Paulo estava tão preocupado com a saúde das igrejas as quais havia plantado que, apesar das imensas regiões do Mediterrâneo ainda por evangelizar, e de sua ambição de fazê-lo pessoalmente (Rm 15.20), ele voltou a uma região em que já havia labutado, a fim de fortalecer as igrejas. Eu sugiro que, se havemos de seguir os passos de Paulo, como a Escritura nos chama a fazer (1Co 4.17; 11.1; Fp 3.17), então devemos ter uma responsabilidade pela contínua saúde e firmeza das congregações que carregam o nome de “cristãs” e professam aderir ao evangelho.

Igrejas não são biodegradáveis. E, quando elas começam a desintegrar, podem exalar por anos, décadas ou até séculos um mau cheiro que ofusque o aroma de Cristo. Quando uma igreja é dividida, ela proclama que Cristo está dividido (1Co 1.13). Quando uma igreja tolera imoralidade, ela diz ao mundo que Cristo não é santo – e que os sexualmente imorais, os idólatras, os bêbados e os roubadores irão herdar o reino de Deus (veja 1Co 6.9-11).

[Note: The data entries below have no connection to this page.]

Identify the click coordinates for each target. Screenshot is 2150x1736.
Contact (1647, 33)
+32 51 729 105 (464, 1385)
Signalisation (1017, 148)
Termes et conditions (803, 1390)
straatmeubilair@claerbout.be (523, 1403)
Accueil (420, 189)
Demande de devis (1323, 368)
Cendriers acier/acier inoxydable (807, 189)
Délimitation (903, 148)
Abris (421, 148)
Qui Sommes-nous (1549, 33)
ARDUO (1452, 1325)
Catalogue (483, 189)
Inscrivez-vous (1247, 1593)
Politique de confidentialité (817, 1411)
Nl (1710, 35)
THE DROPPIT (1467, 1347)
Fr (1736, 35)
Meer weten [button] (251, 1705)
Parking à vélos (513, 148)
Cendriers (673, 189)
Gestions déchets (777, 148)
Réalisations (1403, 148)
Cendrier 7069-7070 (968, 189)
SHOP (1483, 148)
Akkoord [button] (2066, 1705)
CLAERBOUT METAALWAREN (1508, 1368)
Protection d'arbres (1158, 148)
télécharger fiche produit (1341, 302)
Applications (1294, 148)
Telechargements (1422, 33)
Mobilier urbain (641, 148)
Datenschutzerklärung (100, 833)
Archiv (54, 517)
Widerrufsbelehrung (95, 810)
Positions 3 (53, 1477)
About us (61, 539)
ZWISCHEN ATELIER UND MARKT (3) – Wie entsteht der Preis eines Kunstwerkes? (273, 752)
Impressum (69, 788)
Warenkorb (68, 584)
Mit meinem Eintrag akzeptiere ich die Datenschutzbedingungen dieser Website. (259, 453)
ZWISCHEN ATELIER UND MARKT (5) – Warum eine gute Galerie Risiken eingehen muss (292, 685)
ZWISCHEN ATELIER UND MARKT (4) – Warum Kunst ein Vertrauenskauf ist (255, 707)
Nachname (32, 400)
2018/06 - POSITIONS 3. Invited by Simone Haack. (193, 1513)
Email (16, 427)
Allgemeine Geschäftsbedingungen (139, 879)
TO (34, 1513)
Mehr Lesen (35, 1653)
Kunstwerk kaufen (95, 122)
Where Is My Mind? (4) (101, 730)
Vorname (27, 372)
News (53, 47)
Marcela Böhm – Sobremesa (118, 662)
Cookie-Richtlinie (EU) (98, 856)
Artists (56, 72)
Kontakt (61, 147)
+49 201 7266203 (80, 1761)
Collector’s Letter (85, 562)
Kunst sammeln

Então nós, como Paulo, deveríamos ter uma responsabilidade pela restauração, revitalização e reforma de igrejas que estejam em vários estágios de enfermidade. E nós temos não poucas dessas igrejas em nossas mãos, especialmente nos Estados Unidos.

Jesus, o Reformador de Igrejas

Nas cartas às sete igrejas de Apocalipse 2 e 3, o próprio Jesus trabalha para reformar aquelas congregações locais. Ele fala àquelas igrejas com o fim de consertar o que está quebrado, curar o que está enfermo, reprovar o que é falso, e dar nova vida ao que está morrendo.

Eis aqui uma amostra: Jesus reprova os efésios que eram doutrinariamente saudáveis, mas careciam de amor (Ap 2.2-7). Ele recomenda a igreja em Pérgamo por conservar o seu nome, contudo a reprova por acolher falso ensino e a chama ao arrependimento (Ap 2.13-17). Na igreja em Tiatira havia alguns que mantinham falso ensino, e Jesus promete julgá-los (Ap 2.20-23), mas recomenda o resto da igreja e os encoraja a perserverar (Ap 2.19, 24-28). E à igreja em Sardes Jesus diz:

Conheço as tuas obras, que tens nome de que vives e estás morto. Sê vigilante e consolida o resto que estava para morrer, porque não tenho achado íntegras as tuas obras na presença do meu Deus. Lembra-te, pois, do que tens recebido e ouvido […] Tens, contudo, em Sardes, umas poucas pessoas que não contaminaram as suas vestiduras e andarão de branco junto comigo, pois são dignas (Ap 3.1-4).

Se você precisa de um versículo que sirva de texto-prova em favor da revitalização de igrejas, Apocalipse 3.2 o é: “Consolida o resto que estava para morrer”.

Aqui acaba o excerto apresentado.